Onlar köye geldiklerinde az sonra da Muhtar Hacı geldi köye.. gene Kaymakam beyin cipi köyü kokutup gitti.. Epey Emirdağ’ına inmediler.. inemediler.. Emirdağlılar da yaylaya jandarma ile çıktılar.. ama tat da alamadılar.. yavaş yavaş yaylacılıktan soğudular. Avukatlar tutuldu.. mahkemeler açıldı.. avukatlara: yağ, yün yatak, peynir, tere yağ, bal yetiştiremedi köylüler.. her yıl toplanan akıbat paralarını hiç saymayın..
Sonuç ne mi oldu ?.. Sular eskisi gibi akmadı herkes için… Mal melal sahipleri yaylalarına çıktılar.. Hiç bir şey olmamış gibi Musçalı yaylacılarla kolkola.. türkü çığıra çığıra komşuluk ettiler.. Yıllar sonra Emirdağ adliyesine akıllı bir hakim gelip: bu dava “esastan yanlış’’ açılmış deyip, kararı basınca kurtuldu köylüler akıbat (avukat) soygunundan.
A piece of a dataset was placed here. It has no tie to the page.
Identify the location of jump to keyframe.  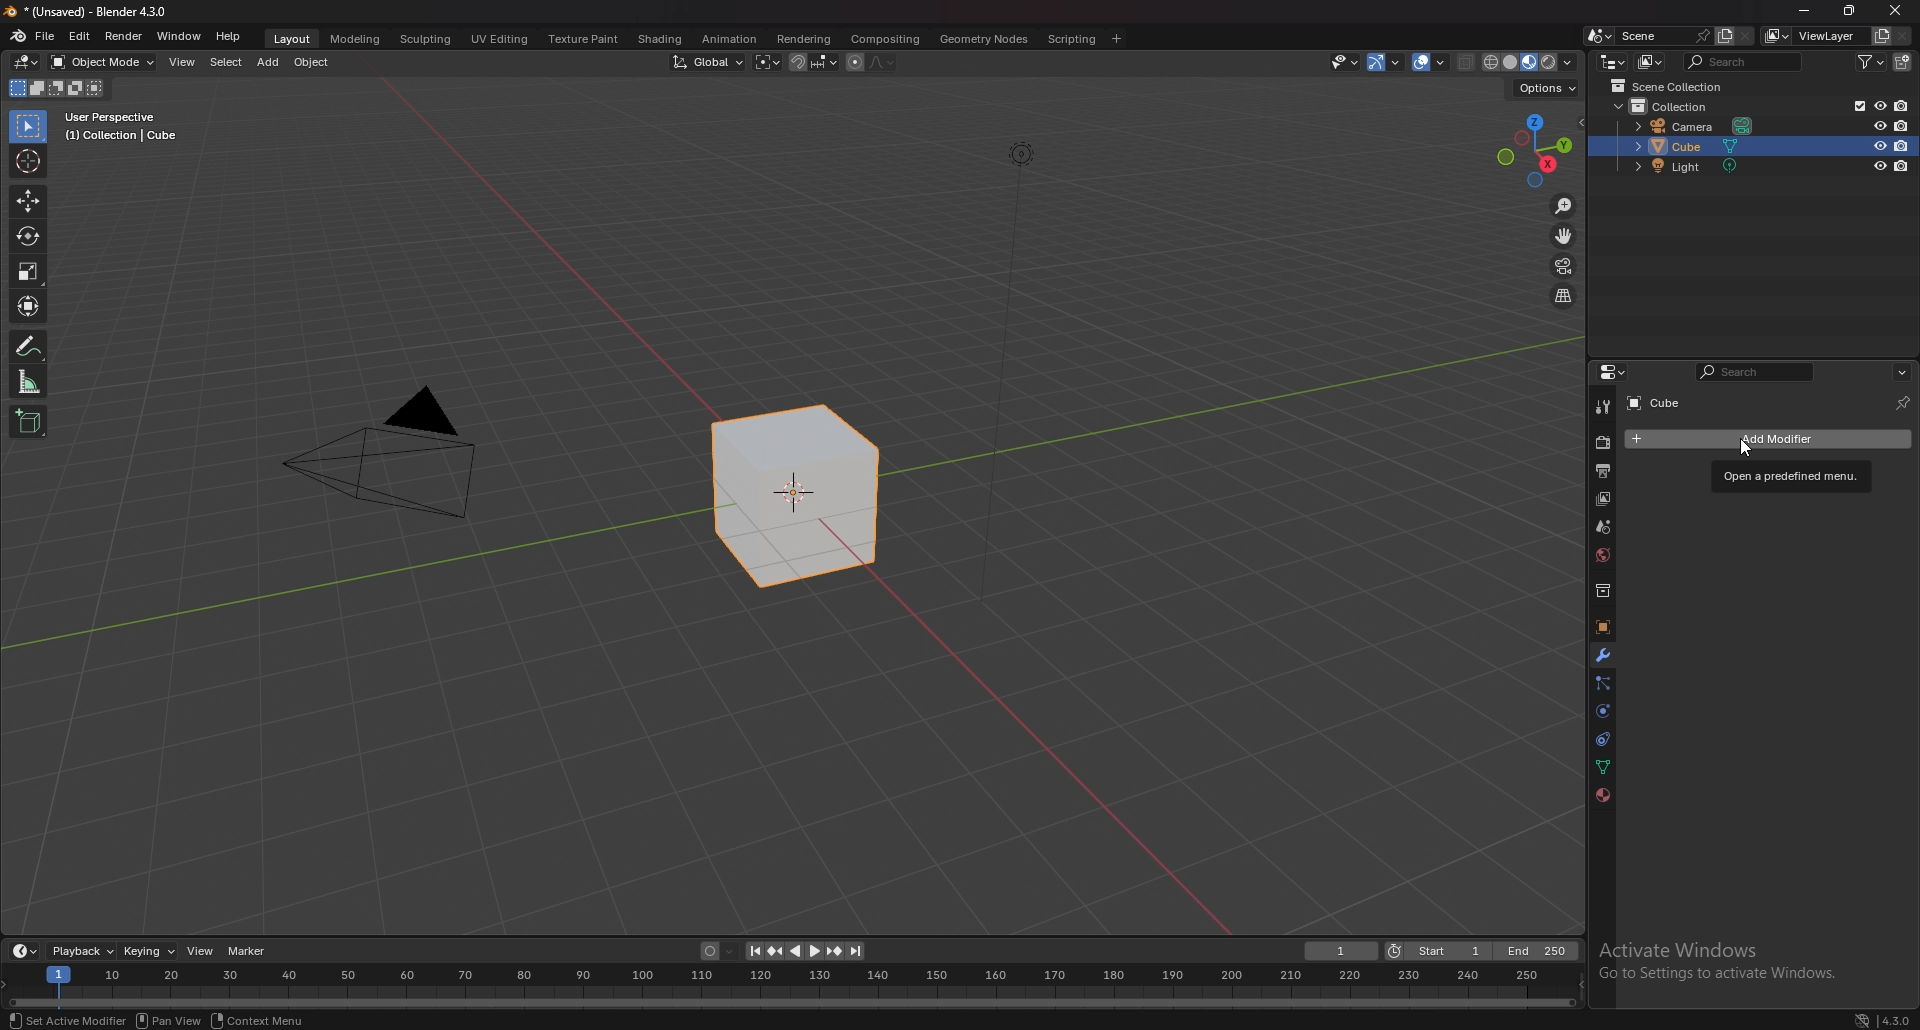
(775, 951).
Bir şey daha oldu : Aslında Emirdağ’da Tezli’ler yedi sopayı.. aşağılanmaya onlar maruz kaldı en çok.. ama bütün Emirdağ ve civar köyler ve köylüler, o acıyı ve aşağılanmayı sırtlarında, yüreklerinde duydular hissettiler.. Özellikle de dağ kolları denen yörük köyleri ve köylüleri.. Hepsi yaylardan dağlardan topraktan umudu kesip, çocuklarını okumaya, hiç olmadı bir usta yanında zenaat öğrenmeye verdiler..
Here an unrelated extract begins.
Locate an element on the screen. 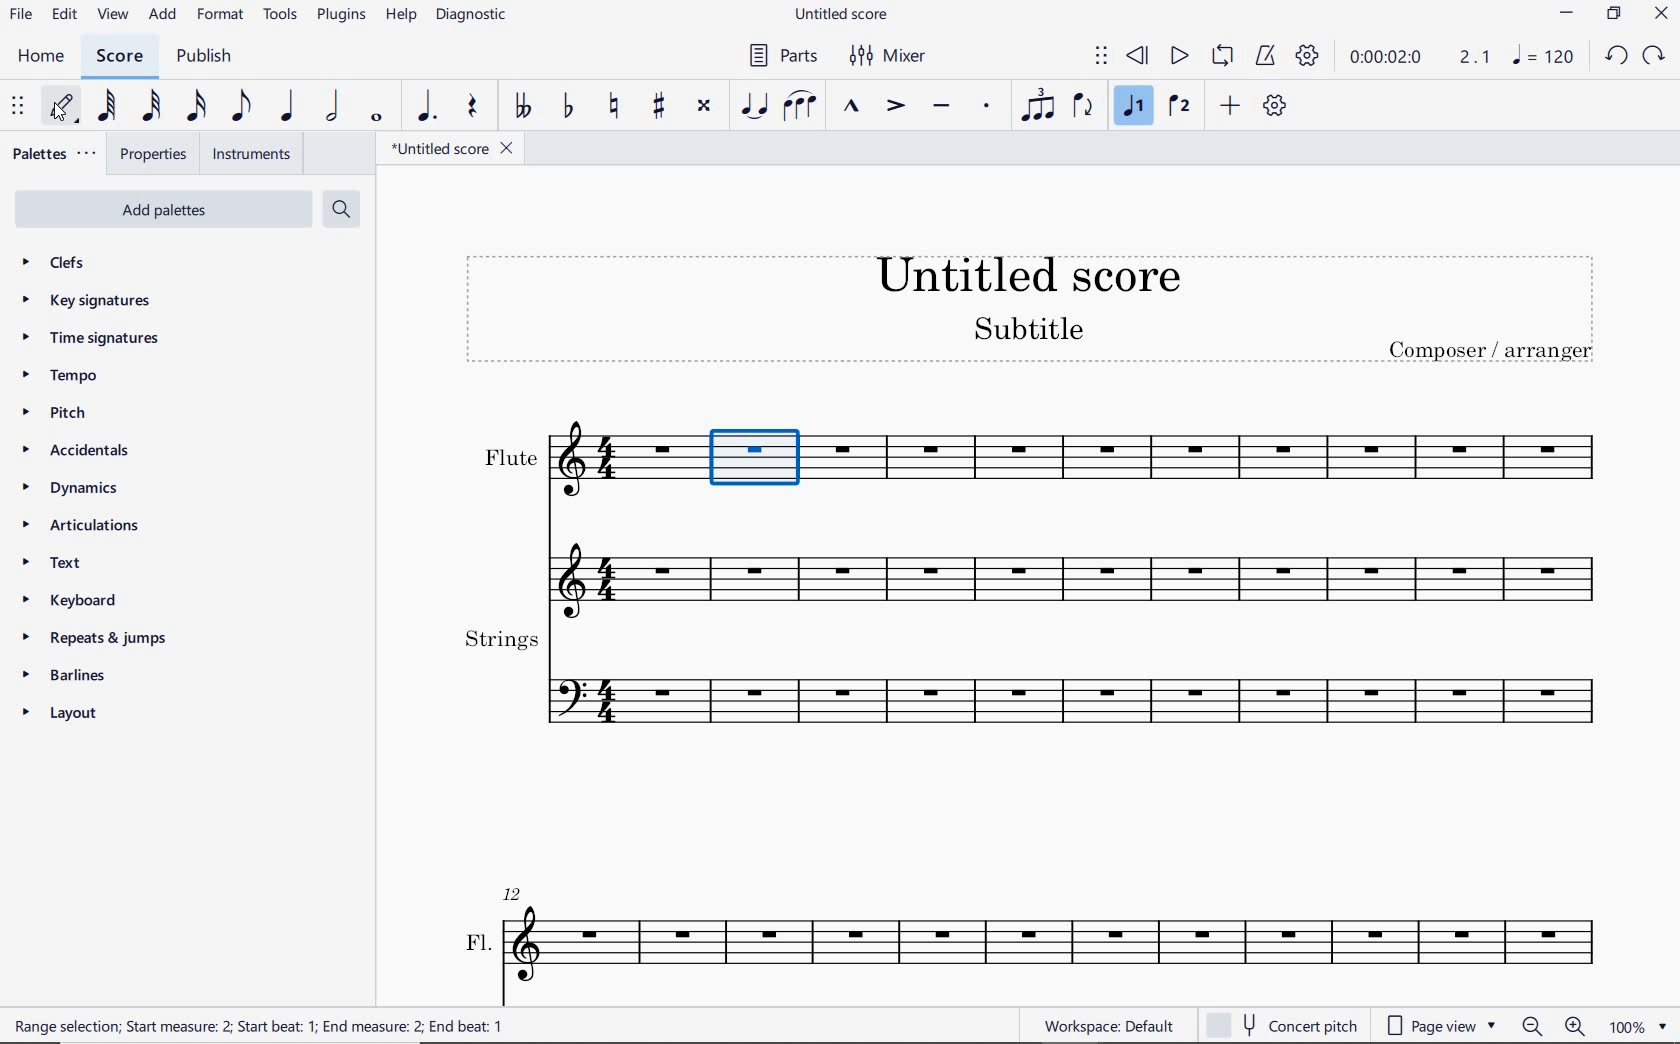 The height and width of the screenshot is (1044, 1680). FORMAT is located at coordinates (222, 13).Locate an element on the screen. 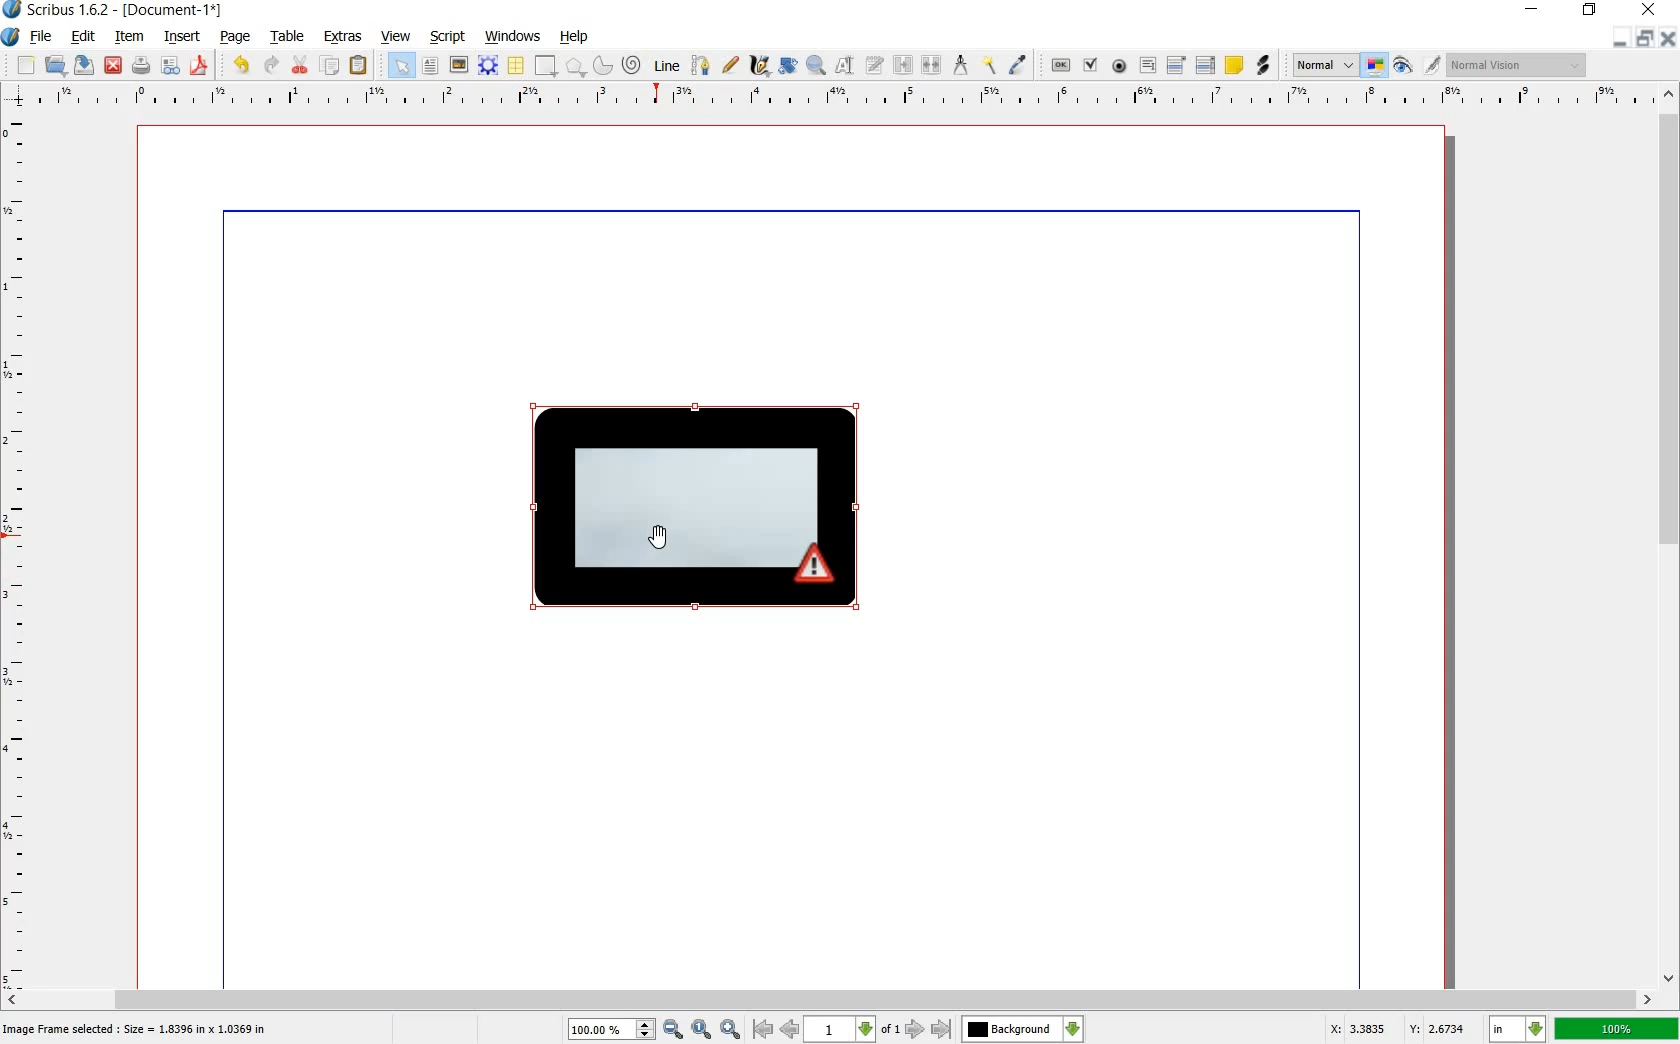  page is located at coordinates (234, 38).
O zor günde saklanacak girecek bir dükkan, kulübe bulamayan köylüler.. şimdi o çarşının sahipleri… 10 dükkandan nerdeyse yedisi köylülerin ,dayak yiyenlerin çocukları, torunları..
Şimdi..
o yaylalar boş..
Özellikle orta yaş üstü , az ya da çok yayla anısı olan herkeste, hüzünlü bir hasret, gelmeyecek bir sevgiliye olan özlem misali.. türkülere dökülüyor anılar.. umutlar.. yanık türkülere.. “Ayrılık mı olur yayla zamanı’’ diyerekten Gününüz Güzel Olsun.